Früher war mehr Lametta – hier der Beweis . © privat
„Wir konnten die ganze Nacht nicht schlafen vor Aufregung“, schildert er. Als er und seine fünf Geschwister dann am nächsten Morgen ins Wohnzimmer durften, sahen sie endlich den reich geschmückten Baum, der übrigens in einer wackeligen Vase stand und zusätzlich mit einem Seil gesichert werden musste. „Der Schmuck war komplett Silber. Und es gab deutlich mehr Lametta. Das kriegt man heutzutage ja kaum noch“, sagt Papa (und ich bin ehrlich gesagt froh, dass er keins gefunden hat.)
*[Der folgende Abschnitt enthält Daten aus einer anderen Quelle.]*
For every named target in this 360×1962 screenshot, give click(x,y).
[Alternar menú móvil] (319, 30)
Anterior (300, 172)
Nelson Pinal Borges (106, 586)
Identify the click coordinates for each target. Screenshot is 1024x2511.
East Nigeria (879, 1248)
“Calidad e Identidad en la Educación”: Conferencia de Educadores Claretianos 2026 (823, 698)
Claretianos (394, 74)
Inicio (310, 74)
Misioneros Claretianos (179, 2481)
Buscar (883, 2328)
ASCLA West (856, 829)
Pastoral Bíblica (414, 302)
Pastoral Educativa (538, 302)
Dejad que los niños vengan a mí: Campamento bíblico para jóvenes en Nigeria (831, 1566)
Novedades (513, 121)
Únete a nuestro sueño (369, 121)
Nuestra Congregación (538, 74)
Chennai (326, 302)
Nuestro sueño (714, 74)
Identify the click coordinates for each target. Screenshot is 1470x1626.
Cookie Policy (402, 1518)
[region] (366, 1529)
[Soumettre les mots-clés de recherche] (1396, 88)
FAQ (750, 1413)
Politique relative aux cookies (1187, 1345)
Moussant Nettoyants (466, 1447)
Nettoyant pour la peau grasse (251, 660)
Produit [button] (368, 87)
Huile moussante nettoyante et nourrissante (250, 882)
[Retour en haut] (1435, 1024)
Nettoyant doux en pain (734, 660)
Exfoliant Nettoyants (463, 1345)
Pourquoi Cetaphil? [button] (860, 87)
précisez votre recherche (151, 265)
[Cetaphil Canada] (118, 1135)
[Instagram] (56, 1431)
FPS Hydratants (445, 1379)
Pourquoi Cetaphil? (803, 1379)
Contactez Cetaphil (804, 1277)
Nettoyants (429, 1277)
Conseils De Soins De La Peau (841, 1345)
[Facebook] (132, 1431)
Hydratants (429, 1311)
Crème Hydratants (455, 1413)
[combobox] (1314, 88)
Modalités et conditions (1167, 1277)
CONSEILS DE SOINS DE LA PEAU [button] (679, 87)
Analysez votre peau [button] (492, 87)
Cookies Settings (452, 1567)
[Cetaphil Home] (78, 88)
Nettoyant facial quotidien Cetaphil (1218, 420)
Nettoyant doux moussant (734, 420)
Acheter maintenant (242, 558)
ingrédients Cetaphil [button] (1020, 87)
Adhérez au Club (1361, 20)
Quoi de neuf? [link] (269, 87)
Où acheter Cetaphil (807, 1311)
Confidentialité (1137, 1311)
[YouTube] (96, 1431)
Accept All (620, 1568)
Das Wohnzimmer wurde für dieses besondere Ereignis extra geheizt. „Man war nicht jeden Tag im Wohnzimmer. Es wurde nur zur Kommunion und an Weihnachten geheizt“, erinnert er sich. Doch das Schönste war für ihn und seine Geschwister damals freilich weder der Baum noch das warme Wohnzimmer, sondern natürlich die Geschenke. In diesem Punkt sind Kinder von früher und heute eben doch gleich.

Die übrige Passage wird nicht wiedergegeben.